The Duality Code: Book Review

By
W. K. Choy

yin-and-yang
This image was captured from Google Translate.  The concept is represented in traditional Chinese characters.

 

The title of this book, The Duality Code, will lead some readers to expect a spy mystery. In a way, that expectation is correct. There is a mystery, one that involves an obscure code. And there is intrigue, even murder. The startling aspect of the murders is that these are occasioned by disagreements over language.

W. K. Choy guides us through the sometimes gruesome history of China’s language wars. As he does so, he deciphers the mystery of China’s ancient language. Choy provides detailed analyses of relationships between Chinese written characters and he explains the difference between traditional and simplified Chinese characters.

According to Choy, the Duality Code has its roots in pre-modern China, in a warrior class called the shi. The “code” is secret in the sense that mastery of it, even today, is reserved for the highly educated. It is partly because Chinese characters were historically complex, according to Choy, that the literacy rate in China remained low, until recent times. Attempts toward simplification in the twentieth century included the suggestion that Chinese characters be eliminated altogether in favor of an alphabet-based system. Such a reform, it was believed, would make the language more accessible to ordinary people. However, the reform was never instituted.

Choy writes about how language has been a cultural football in China, and how the rules of this game have been brutal at times.

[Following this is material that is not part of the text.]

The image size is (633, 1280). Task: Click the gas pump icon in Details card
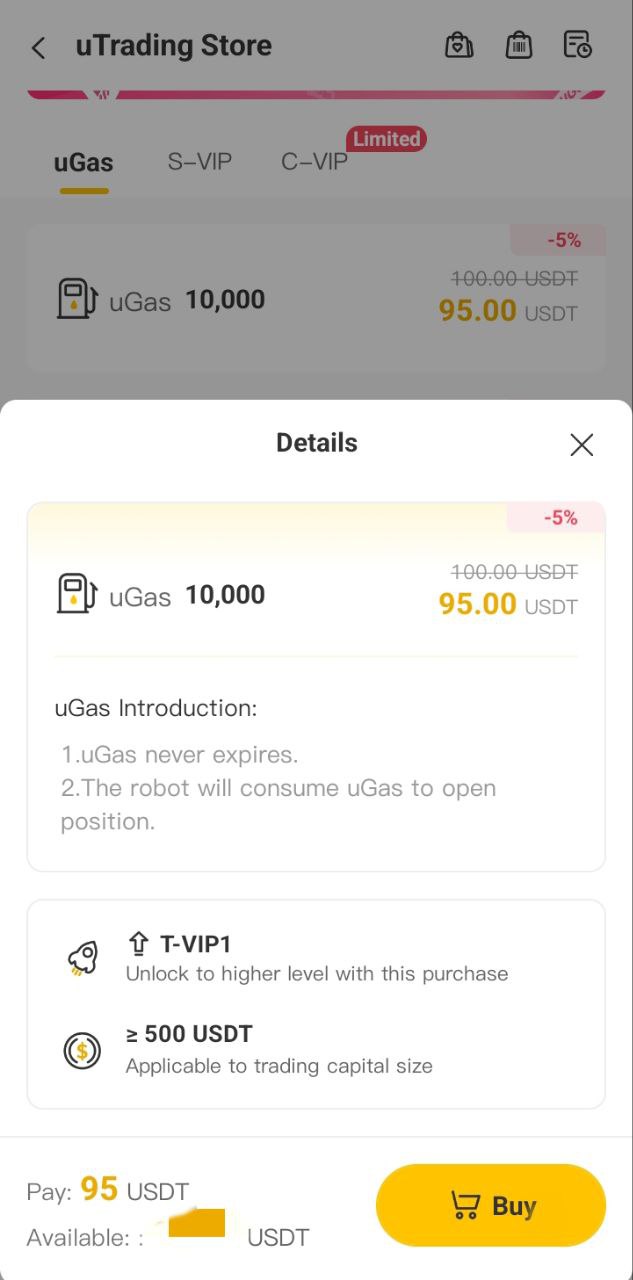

For example, the Emperor Qin Shihuang ordered (in 212 BCE) that four hundred and sixty Confucian scholars be buried alive. He wanted to control scholarship and the use of language in his empire. Mao Tse-tung, centuries later, also wanted to control scholarship and the use of language. In furtherance of that end, Mao boasted, “We are a hundred times worse (than Qin Shihuang)…We have buried forty-six thousand Confucian scholars”.

I learned a great deal about the Chinese language from reading The Duality Code. I know now, for example, that Chinese characters are logographic. Each character represents a concept. This is distinct from alphabet-based languages, in which letters are combined to represent speech sounds. Sounds, in Chinese, are not associated with the characters. Therefore, Chinese characters may also be used by people who speak other languages.

Chinese characters can be combined (described and diagrammed in detail by Choy). Some characters are pictographic–their shape approximately resembles the idea they are intended to convey.

This book has much to offer besides an analysis of Chinese language. There’s history, political theory and philosophy. There’s commentary on the role of language in culture. W. K. Choy has a broad command of a variety of subjects. Readers of this book may not understand everything that is offered, because there is so much here. Choy’s analysis of language morphology is very clear and logical. For those with the ambition and time, it can serve as a veritable course on the Chinese language.

I found a wealth of information in The Duality Code, and not all of it specific to China. The book is unlike any I’ve read. It is challenging and entertaining. It is a cultural history and technical analysis. For Western readers, this will likely be an eye-opener. It was for me.

I highly recommend W. K. Choy’s Duality Code.